Wenn du dir "H." von Tool dagegen anhörst, sind da die Drums auf jeden Fall größer und knackiger und Aenima ist wohlgemerkt nun auch schon ein "alter Schinken" und eine relativ lasche und leise Platte im Vergleich zu heutigen Maßstäben. Da würd ich zum Vergleich eher die Sachen von Lateralus als Referenz hernehmen, da die Platte eigentlich nen recht guten Gesamtsound hat..

Aber alles klagen auf hohem Niveau... ansich ist Song und Performance schon ne gute Sache :)
 
Aber alles klagen auf hohem Niveau... ansich ist Song und Performance schon ne gute Sache :)

Vielen Dank! :great:
Das stimmt schon. Die Frage ist immer, zeige ich den Song einem Musiker und lasse ihn urteilen oder zeige ich den Song "Ottonormal" und lasse ihn urteilen.
Vieles im Mix ist ja auch Geschmacksacke. Den objektiven guten Mix gibt es einfach nicht.

Dennoch, danke für das Feedback. Habe es meiner Band zum lesen gegeben!
 
Warum Brett???

Bei diesem sanften Gesang wäre Brett nicht die richtige Wahl und das wird sich der Mischer auch gedacht haben. Hier "Druck" machen wollen halte ich für falsch.
Den Drums hätte man sicherlich etwas mehr Raum spendieren können (gated Reverb) auf Snare und Toms um sie grösser zu machen.

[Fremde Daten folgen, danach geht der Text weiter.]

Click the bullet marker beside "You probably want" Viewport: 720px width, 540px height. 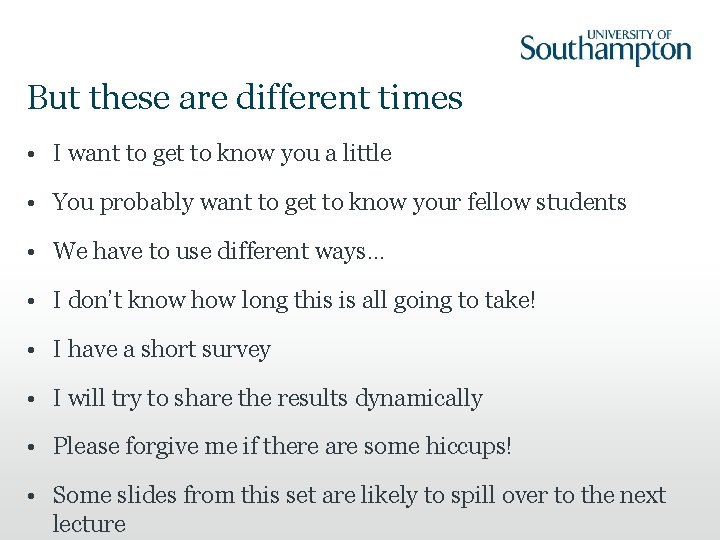pyautogui.click(x=33, y=203)
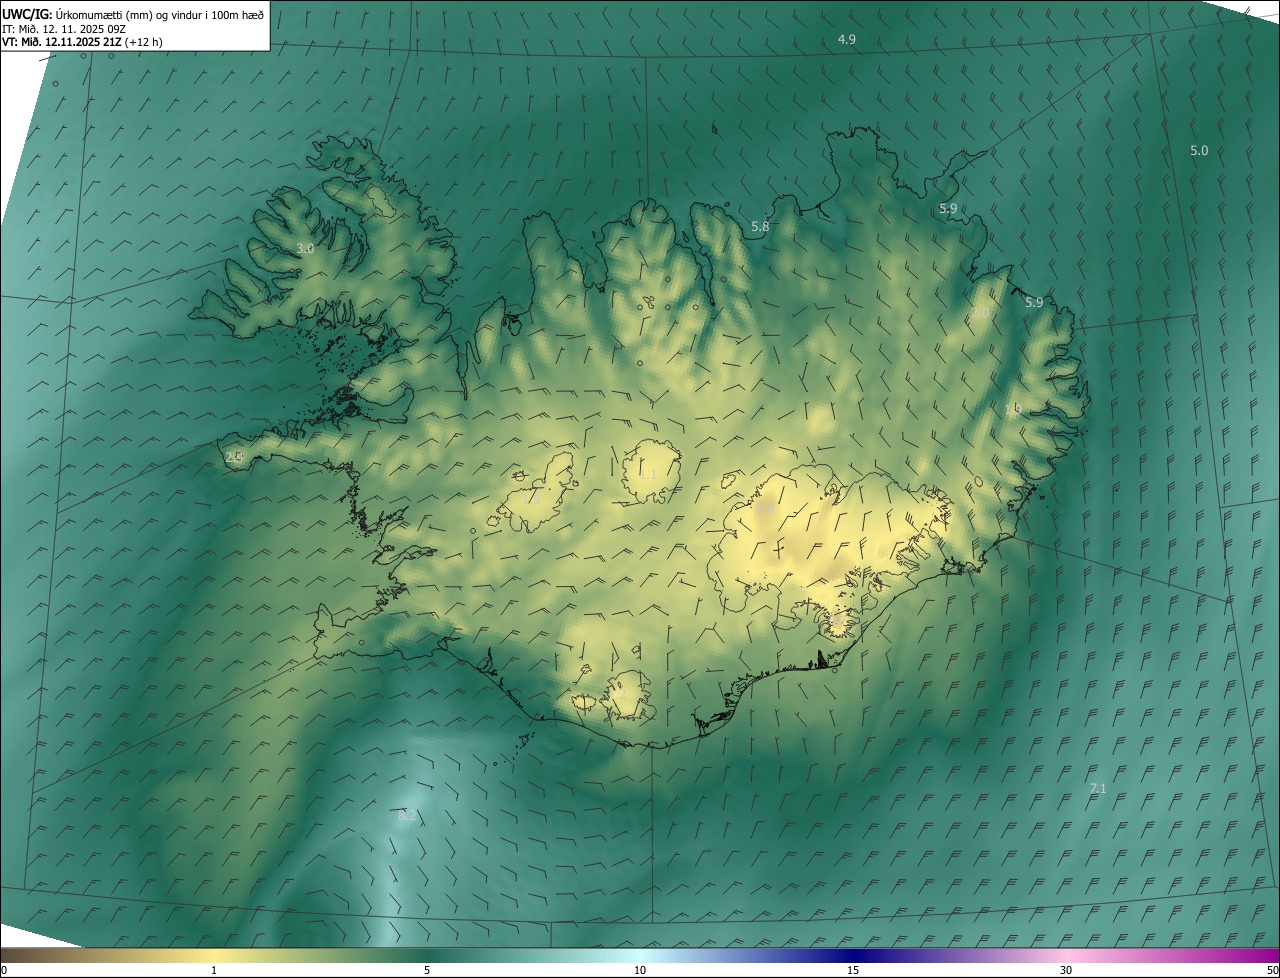Click the 5.8 value label on the north coast

760,227
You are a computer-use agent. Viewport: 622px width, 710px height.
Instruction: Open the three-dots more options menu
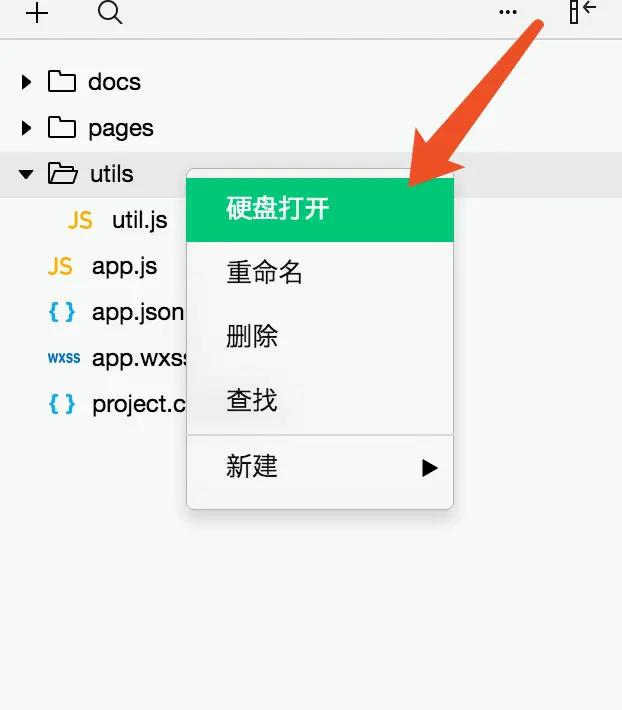click(x=507, y=12)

Ansonsten kann man dem Gesang nicht ein Metal Riffsound a la Slayer oder Metallica verpassen.
 
Tät ich mal widersprechen tun, denn der Gesang ist gegen Ende eigentlich darauf ausgelegt, daß das musikalische Bett etwas härter wird.
 
Ansonsten kann man dem Gesang nicht ein Metal Riffsound a la Slayer oder Metallica verpassen.

Ich habe dabei auch nicht an einen klassischen "Metalsound" gedacht, sondern an einen härteren Rocksound...
 
Also, ich hab mir den Song auch mal angehört. Und ehrlich Jungs, ihr habt n geiles Stück geschrieben, gefällt mir sehr! =)
Als ichs zum ersten mal über die Kopfhörer gehört habe war ich extrem beeindruckt. Über die Monitorboxen hier klingts immernoch gut, aber ein paar Sachen fallen doch auf. ;)
Also erstens: Das Intro ist super, nur hasse ich solche "glitzer-pads". Aber das ist Geschmackssache!!! (3 Ausrufezeichen) Also lasst das so, wenn es für euch passt. ^^
Wie einige schon gesagt haben könnte das Drum gegen Ende hin etwas mehr Druck vertragen. Für den Anfang passt es so super, aber gegen schluss könnte man da bestimmt noch was machen.

Und nun zu deiner eigentlichen Frage: Die Dynamik!
Ich finds super so! Ich mag es extrem, wie der Song auch von der Lautstärke her kontinuierlich mehr gibt und immer mehr hervortritt.
Um ihn auf eine komerzielle CD zu bringen wäre etwas mehr Summenkompression warscheinlich vonnöten, eben um auch ein wenig mit der Lautstärke anderer Produkte mithalten zu können (nicht um diese zu erreichen, das wäre absurd!).
Aber wie schon gesagt: Ich mag es sehr, dass der Song auch am Ende noch ein wenig atmen kann.

Zum Ende: Jo, da ein wenig mehr verzerrung ganz am Schluss, einfach damits nochmal knallt! ;-)
(Achtung, das ist die Meinung eines Metalheads, also mit Vorsicht zu geniessen. :D)

Und noch ne Frage: Die 2. Gitarre die einsetzt und die Harmonics spielt, ist das ne Strat? Und falls nicht: Was für eine ist das, und über welches equip habt ihr da aufgenommen? Ich mag den Klang nämlich sehr. :)
 
Und noch ne Frage: Die 2. Gitarre die einsetzt und die Harmonics spielt, ist das ne Strat? Und falls nicht: Was für eine ist das, und über welches equip habt ihr da aufgenommen? Ich mag den Klang nämlich sehr. :)

Hi Ketru,

auch vielen Dank für dein Feedback.
Jo, das ist ne Strat (Eric Johnson Strat), die direkt in einen Fender Supersonic, im Bassman-Modus geschaltet, reingeht. Im FX-Loop hängt ein Danelectro Reel Echo und das ganze geht dann wieder in den Amp rein, mit dazugeschalteten Reverb des Amps. That's it. :)

Soundeinstellungen & Spielweise (in dem Moment) sind sehr stark beeinflusst von... na von wem wohl? :rolleyes: Eric Johnson!